YANGON: As Myanmar’s military celebrated the annual Armed Forces Day holiday with a parade Saturday in the country’s capital, soldiers and police elsewhere killed scores of people while suppressing protests in the deadliest bloodletting since last month’s coup.
The online news site Myanmar Now reported late Saturday that the death toll had reached 114. A count issued by an independent researcher in Yangon who has been compiling near-real time death tolls put the total at 107, spread over more than two dozen cities and towns. That’s more than the previous high on March 14, which ranged from 74 to 90.
The death toll in Myanmar has been steadily rising as authorities grow more forceful in suppressing opposition to the Feb. 1 coup that ousted the elected government of Aung San Suu Kyi. The coup reversed years of progress toward democracy after five decades of military rule.

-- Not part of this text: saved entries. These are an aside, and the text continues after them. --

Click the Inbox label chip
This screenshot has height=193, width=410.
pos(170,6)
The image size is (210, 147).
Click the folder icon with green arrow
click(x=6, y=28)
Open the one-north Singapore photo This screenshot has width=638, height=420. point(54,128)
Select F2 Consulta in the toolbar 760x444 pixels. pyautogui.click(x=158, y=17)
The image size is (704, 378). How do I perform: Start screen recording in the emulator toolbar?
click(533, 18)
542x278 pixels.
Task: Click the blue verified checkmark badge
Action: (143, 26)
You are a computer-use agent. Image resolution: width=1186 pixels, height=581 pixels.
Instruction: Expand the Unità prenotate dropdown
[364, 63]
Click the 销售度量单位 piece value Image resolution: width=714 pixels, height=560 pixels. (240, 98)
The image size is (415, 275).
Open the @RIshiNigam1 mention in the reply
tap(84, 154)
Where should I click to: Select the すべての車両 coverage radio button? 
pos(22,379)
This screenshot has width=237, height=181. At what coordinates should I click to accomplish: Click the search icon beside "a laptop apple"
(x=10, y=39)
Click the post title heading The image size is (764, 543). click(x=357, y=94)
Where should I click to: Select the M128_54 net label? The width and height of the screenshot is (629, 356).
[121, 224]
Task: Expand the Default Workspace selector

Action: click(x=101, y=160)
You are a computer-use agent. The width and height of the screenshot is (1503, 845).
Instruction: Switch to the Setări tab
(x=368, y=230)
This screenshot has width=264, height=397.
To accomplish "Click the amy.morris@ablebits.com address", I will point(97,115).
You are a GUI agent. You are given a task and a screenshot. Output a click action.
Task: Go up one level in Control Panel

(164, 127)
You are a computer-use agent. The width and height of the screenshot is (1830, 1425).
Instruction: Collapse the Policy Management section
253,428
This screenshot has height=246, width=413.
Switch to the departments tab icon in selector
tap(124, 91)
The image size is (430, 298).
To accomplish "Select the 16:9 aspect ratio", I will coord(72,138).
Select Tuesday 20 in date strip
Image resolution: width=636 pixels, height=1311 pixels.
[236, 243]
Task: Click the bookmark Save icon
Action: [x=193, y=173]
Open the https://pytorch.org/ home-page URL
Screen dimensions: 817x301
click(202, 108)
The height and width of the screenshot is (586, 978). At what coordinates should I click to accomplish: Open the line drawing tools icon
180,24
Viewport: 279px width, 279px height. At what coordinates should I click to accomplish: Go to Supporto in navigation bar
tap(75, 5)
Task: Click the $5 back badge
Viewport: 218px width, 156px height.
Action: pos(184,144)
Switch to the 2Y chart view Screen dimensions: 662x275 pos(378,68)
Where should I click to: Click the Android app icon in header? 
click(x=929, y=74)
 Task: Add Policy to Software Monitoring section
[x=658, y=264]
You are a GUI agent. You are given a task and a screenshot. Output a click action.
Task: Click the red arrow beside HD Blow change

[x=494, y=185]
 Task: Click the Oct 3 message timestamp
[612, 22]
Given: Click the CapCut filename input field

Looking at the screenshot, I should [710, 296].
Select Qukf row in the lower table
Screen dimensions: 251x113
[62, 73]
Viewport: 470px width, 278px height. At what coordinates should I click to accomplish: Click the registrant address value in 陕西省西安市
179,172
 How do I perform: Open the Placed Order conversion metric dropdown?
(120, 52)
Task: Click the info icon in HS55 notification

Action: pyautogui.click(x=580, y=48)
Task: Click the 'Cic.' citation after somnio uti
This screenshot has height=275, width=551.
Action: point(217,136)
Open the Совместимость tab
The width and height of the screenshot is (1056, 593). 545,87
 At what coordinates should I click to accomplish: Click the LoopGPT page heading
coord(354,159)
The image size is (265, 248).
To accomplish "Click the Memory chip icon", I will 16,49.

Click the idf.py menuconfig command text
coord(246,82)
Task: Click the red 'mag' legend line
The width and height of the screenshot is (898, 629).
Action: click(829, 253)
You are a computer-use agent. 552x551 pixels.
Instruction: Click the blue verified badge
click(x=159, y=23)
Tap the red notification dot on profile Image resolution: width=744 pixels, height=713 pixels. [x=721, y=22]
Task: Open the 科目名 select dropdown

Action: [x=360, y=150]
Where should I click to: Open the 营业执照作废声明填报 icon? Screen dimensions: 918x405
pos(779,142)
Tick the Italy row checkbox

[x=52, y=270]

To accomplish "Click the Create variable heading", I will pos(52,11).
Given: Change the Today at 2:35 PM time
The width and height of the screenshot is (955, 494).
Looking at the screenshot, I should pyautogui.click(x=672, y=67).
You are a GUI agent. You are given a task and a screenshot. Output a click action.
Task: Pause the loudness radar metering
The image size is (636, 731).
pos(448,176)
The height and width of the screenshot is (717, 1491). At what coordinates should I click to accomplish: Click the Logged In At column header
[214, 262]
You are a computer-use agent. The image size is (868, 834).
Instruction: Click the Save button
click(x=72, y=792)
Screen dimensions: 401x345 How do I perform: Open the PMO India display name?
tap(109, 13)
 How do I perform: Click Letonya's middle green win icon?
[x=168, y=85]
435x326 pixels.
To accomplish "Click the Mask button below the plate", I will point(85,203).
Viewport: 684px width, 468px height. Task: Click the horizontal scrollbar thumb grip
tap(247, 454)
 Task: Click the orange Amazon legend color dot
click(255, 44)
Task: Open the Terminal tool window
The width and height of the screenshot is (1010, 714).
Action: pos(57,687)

Figures collected by the Yangon researcher, who asked not to be named for his security, have generally tallied with the counts issued at the end of each day by the Assistance Association of Political Prisoners, which documents deaths and arrests and is widely seen as a definitive source. The Associated Press is unable to independently confirm the death tolls.
Up through Friday, the association had verified 328 deaths in the post-coup crackdown.
The killings quickly drew international condemnation, including a joint statement from the defense chiefs of 12 countries.
'This bloodshed is horrifying'
US Ambassador Thomas Vajda said on social media: “This bloodshed is horrifying,” adding “Myanmar’s people have spoken clearly: they do not want to live under military rule.”
The EU delegation to Myanmar said Saturday would “forever stay engraved as a day of terror and dishonor.”
The top military officer from the United States and nearly a dozen of his counterparts joined to condemn the killings by Myanmar’s army.
Their statement said that a professional military must follow international standards for conduct “and is responsible for protecting — not harming — the people it serves.”
UN Special Rapporteur Tom Andrews said it was time for the world to take action — if not through the UN Security Council then through an international emergency summit. He said the junta should be cut off from funding, such as oil and gas revenues, and from access to weapons.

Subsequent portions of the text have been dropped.